Der Verweis darauf, dass die Beklagte die betroffenen Grundstückseigentümer "vor Maßnahmebeginn und während der Maßnahme schriftlich über die abschnittsweise- und spartenweise Ausführung unterrichtet" habe, ist ebenfalls nicht genügend. Dem Vorbringen der Klägerin lässt sich nicht entnehmen, dass in der Unterrichtung über eine Information zum technischen Verlauf der Bauarbeiten hinaus zum Ausdruck gekommen ist, dass im Sinne des Beitragsrechts eine gesonderte Abrechnung von Teileinrichtungen durchgeführt werden sollte.

Im Übrigen sind die Teileinrichtungen Straßenentwässerung, Gehweg, Radweg und Parkflächen ohnehin erst im Jahre 2002 bzw. 2003 und damit innerhalb der Festsetzungsverjährungsfrist fertig hergestellt worden. Denn unstreitig ist der nördliche Fahrbahnseitenbereich erst im Jahre 2002 (Straßenentwässerung) bzw. 2003 (Gehweg, Radweg und Parkflächen) ausgebaut worden. Eine Abschnittsbildung i.S.d. § 6 Abs. 4 KAG LSA konnte für die südliche Straßenseite von vornherein nicht erfolgen, weil es sich dabei nicht um eine Straßenteilstrecke (vgl. OVG Sachsen-Anhalt, Beschl. v. 28. Februar 2005 - 4 L 233/01 -, zit. nach JURIS) handelt.

2. Der Rechtsstreit hat keine grundsätzliche Bedeutung i.S.d. § 124 Abs. 2 Nr. 3 VwGO. Die formellen Anforderungen an eine Entscheidung zur Aufwandspaltung sind nicht in einem Berufungsverfahren klärungsbedürftig. Für die Annahme einer Aufwandspaltung ist - wie oben dargelegt - ein diese Absicht offenbarendes Handeln des zuständigen Organs der Gemeinde erforderlich, das dessen Willen deutlich bekundet. Ob diese Anforderung erfüllt ist, ist eine Frage des Einzelfalls, die sich rechtsgrundsätzlicher Klärung entzieht.

3. Der von der Klägerin geltend gemachte Verfahrensmangel i.S.d. § 124 Abs. 2 Nr. 5 VwGO liegt schließlich ebenfalls nicht vor.

Das Verwaltungsgericht hat nicht die Pflicht verletzt, den Sachverhalt von Amts wegen aufzuklären (vgl. § 86 Abs. 1 Satz 1 VwGO). Der insoweit erhobene Einwand der Klägerin, das Gericht habe sich das "Bauprogramm der Beklagten zu der streitgegenständlichen Ausbaumaßnahme nicht vorlegen lassen", ist nicht durchgreifend. Die Gemeinde entscheidet grundsätzlich nach ihrem Ermessen darüber, wer in welcher Form das Bauprogramm aufstellt. Da sich das Bauprogramm aus der Satzung, Ratsbeschlüssen, formlosen Entscheidungen der Verwaltung, konkludent aus dem Abschluss von Verträgen oder sogar aus der vorgenommenen Planung ergeben kann (vgl. Driehaus, a.a.O., § 33 Rdnr. 5), ist das (isolierte) Verlangen nach Vorlage des Bauprogramms an sich nicht sachgerecht. Vielmehr entspricht es dem Amtsermittlungsgrundsatz in straßenausbaubeitragsrechtlichen Verfahren, wenn das Gericht - wie hier - die Gemeinde mit der Eingangsverfügung auffordert, ihre vollständigen Unterlagen im Original vorzulegen und diese Aufforderung auch konkretisiert. Der Aufforderung des Gerichts kam die Beklagte in dem Parallelverfahren der Klägerin (- 2 A 119/08 MD -) nach. Die Klägerin trägt aber nicht vor, dass diese Unterlagen unvollständig waren und welche Aufklärungsmaßnahmen das Verwaltungsgericht weiter hätte durchführen sollen.

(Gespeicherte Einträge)

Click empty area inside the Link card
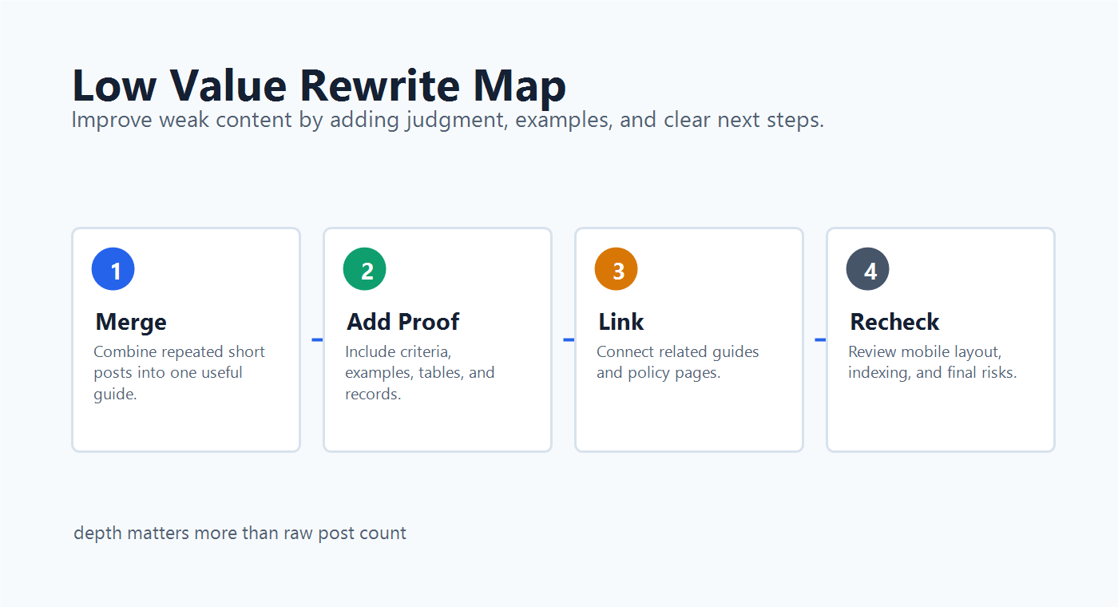This screenshot has width=1118, height=607. pyautogui.click(x=688, y=419)
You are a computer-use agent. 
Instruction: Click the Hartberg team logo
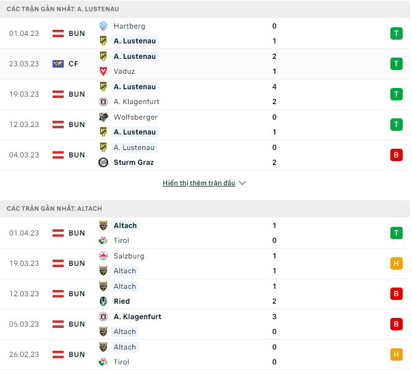pyautogui.click(x=103, y=26)
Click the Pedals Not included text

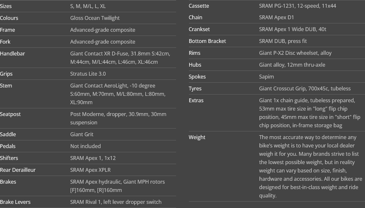(85, 146)
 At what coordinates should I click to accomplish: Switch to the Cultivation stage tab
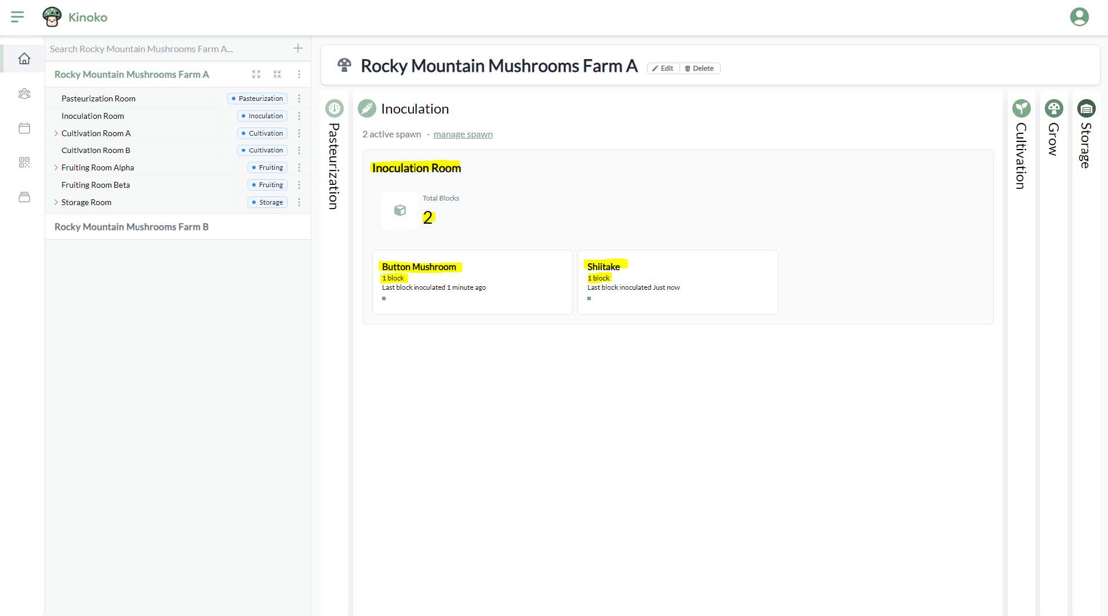click(x=1021, y=145)
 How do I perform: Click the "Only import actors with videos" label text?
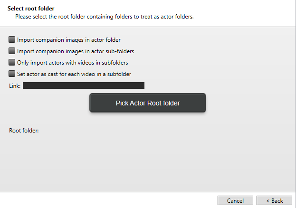[72, 63]
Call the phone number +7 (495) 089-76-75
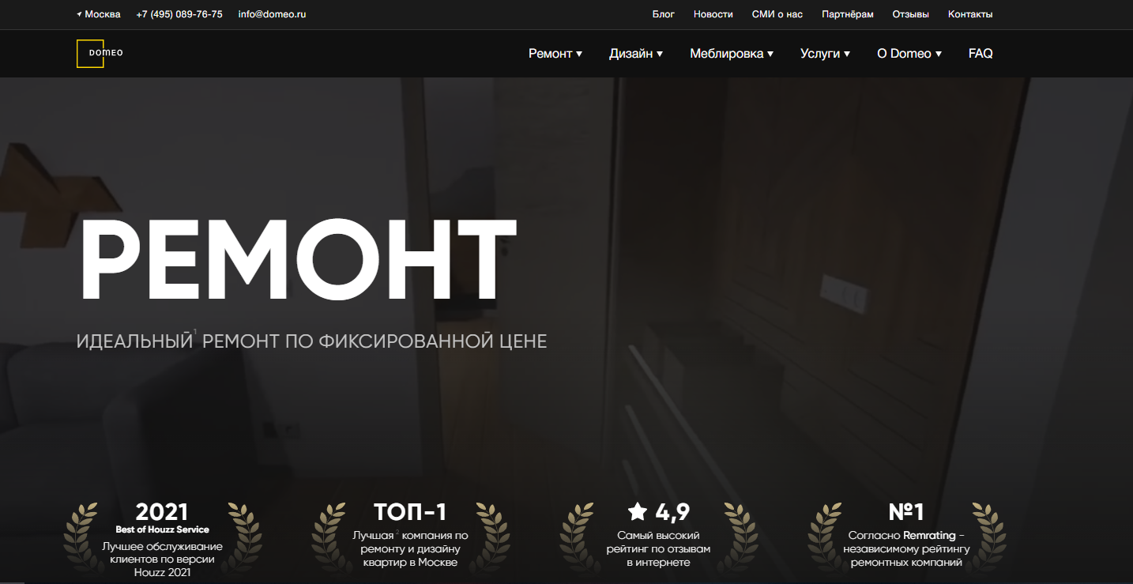 click(179, 14)
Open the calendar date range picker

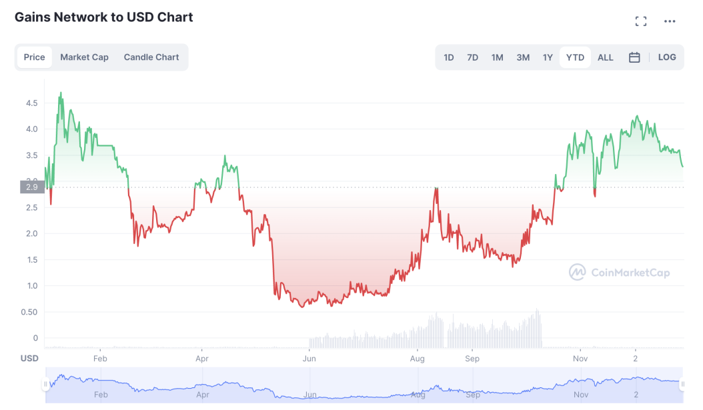(x=634, y=57)
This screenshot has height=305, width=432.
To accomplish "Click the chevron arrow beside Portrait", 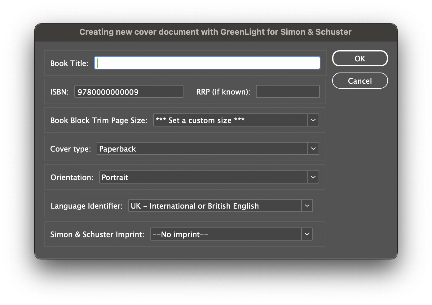I will [313, 177].
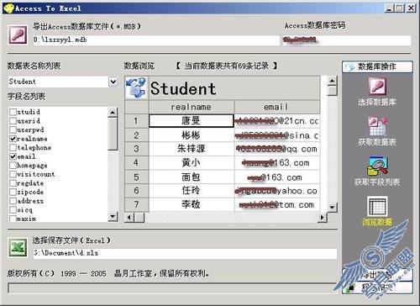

• Aufgaben:
1. Beantworte anhand des Textauszugs diese Fragen:
(a) In welchem Jahr wurde die Straßenentwässerung im nördlichen Fahrbahnseitenbereich ausgebaut?
(b) Nach welcher Vorschrift hat der Rechtsstreit laut Textauszug keine grundsätzliche Bedeutung?
(c) Welches Aktenzeichen trägt das Parallelverfahren der Klägerin?
2. Gib aus dem Textauszug den Abschnitt wortgetreu aus, der bei „2. Der Rechtsstreit“ beginnt und bei „rechtsgrundsätzlicher Klärung entzieht.“ endet.
3. Prüfe, ob diese Aussagen mit dem Textauszug übereinstimmen:
(a) Gehweg, Radweg und Parkflächen wurden im Jahr 2003 ausgebaut.
(b) Das Verwaltungsgericht hat die Pflicht verletzt, den Sachverhalt von Amts wegen aufzuklären.
(c) Im Parallelverfahren der Klägerin kam die Beklagte der Aufforderung des Gerichts nach.
Antworte jeweils mit Ja oder Nein und zitiere die entscheidenden Worte wörtlich.
Die Einträge sind eigenständiges Material und gehören nicht zum Textauszug.

• Antworten:
1.
(a) Im Jahr 2002.
(b) Nach § 124 Abs. 2 Nr. 3 VwGO.
(c) 2 A 119/08 MD.

2.
2. Der Rechtsstreit hat keine grundsätzliche Bedeutung i.S.d. § 124 Abs. 2 Nr. 3 VwGO. Die formellen Anforderungen an eine Entscheidung zur Aufwandspaltung sind nicht in einem Berufungsverfahren klärungsbedürftig. Für die Annahme einer Aufwandspaltung ist - wie oben dargelegt - ein diese Absicht offenbarendes Handeln des zuständigen Organs der Gemeinde erforderlich, das dessen Willen deutlich bekundet. Ob diese Anforderung erfüllt ist, ist eine Frage des Einzelfalls, die sich rechtsgrundsätzlicher Klärung entzieht.

3.
(a) Ja: „bzw. 2003 (Gehweg, Radweg und Parkflächen) ausgebaut worden“
(b) Nein: „Das Verwaltungsgericht hat nicht die Pflicht verletzt, den Sachverhalt von Amts wegen aufzuklären“
(c) Ja: „Der Aufforderung des Gerichts kam die Beklagte in dem Parallelverfahren der Klägerin (- 2 A 119/08 MD -) nach.“